The setup is no different than normal — you’re in an arena, enemies spawn around you, kill them all. Smaller enemies are simply there to keep you moving, with no benefit to killing them other than threat-removal, but bigger creatures drop cash depending on how quickly you take them down. Money goes towards strengthening your weapon, automatically applied when you can afford it, but the best bragging rights come from survival time. Enemies pop in at a set rate regardless of how quickly you dispatch them, so keeping the arena clear goes a long way towards not being overwhelmed. It only takes one hit to go down, and you’re not any less dead whether that kill comes from a boss or small popcorn enemy. Kill fast to get money to get powerful to survive longer; it’s the circle of life, helped along a bit by the occasional powerup dropped by the bigger guys.
The initial version of the game had only the one character, and at the moment it’s still the only one I can play properly using a gamepad. The gun-guy (named Gunz) shoots two bullets forward and back, and the alt-fire brings both pistols together for a faster bullet-barrage that also halves his movement speed. He’s also got a dash move that’s useful for getting out of trouble or barreling straight into an enemy’s face, depending on how well you use it, but the 1/10th of a second invulnerability it grants can be quite nice if you’ve got the split-second timing.
Edge, on the other hand, has a sword, and its slash-arc covers a full half-circle in an instant swipe. While Gunz needs to dodge bullets, Edge makes up for his lack of a dash move by slicing them out of the air. He can also throw his sword and then either wait a second to get it back or teleport to where it lands, which can be nice for quick cash collection when taking out a mid-sized attacker. Oddly, while gamepad support in the current build works just fine for Gunz, Edge’s skills only function if you’re using a mouse and keyboard. Which is mildly inconvenient but hardly a dealbreaker for a super-early prototype getting regular updates.

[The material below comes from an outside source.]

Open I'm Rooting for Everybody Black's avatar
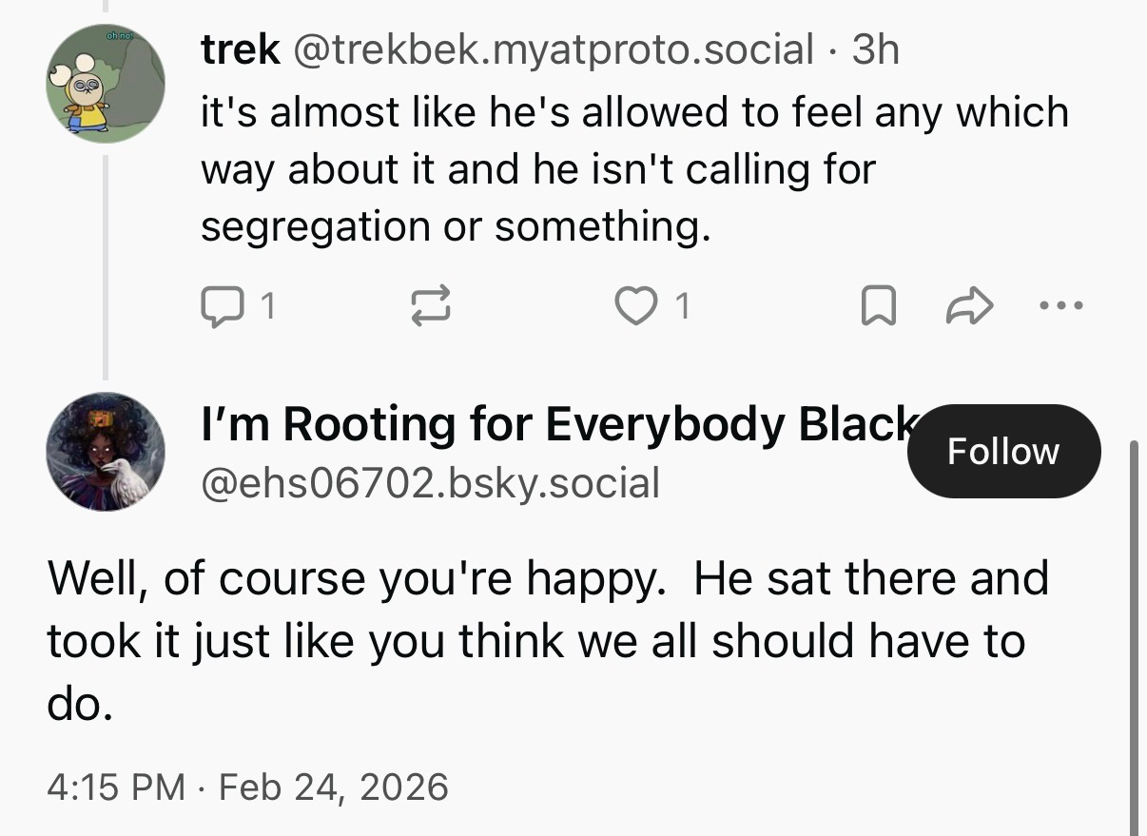This screenshot has width=1147, height=836. point(106,451)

While Ultra Hell is still in prototype stage, the parts of the game that are in place feel stable, and if there are any bugs I haven’t found them. The art style is simplistic, but once things heat up it’s easy to forget you’re an ascii smiley face wielding what have to be guns because projectiles are popping out the ends and flying towards little ultra-low-res chomping faces and skulls. The lighting effects and feedback from firing or sword-swinging give the action a nicely chunky feel, and if one game lasts seconds, the next starts instantly and might even run a whole minute. If you’re good and put in the practice, it’s possible to complete the 145 seconds a single round of the prototype would last and the full game is planned to be five minutes long. There’s a lot more Ultra Hell coming before it moves out of the prototype stage, and while playing without any sound is unquestionably a bit weird, all that fades away once the action gets moving and the darkness of the arena is lit by bursts of gunfire and the flames shooting up from enemies teleporting in. Drop by itch.io to give it a look, because there’s always room for another unique take on the classic twin-stick arena shooter setup.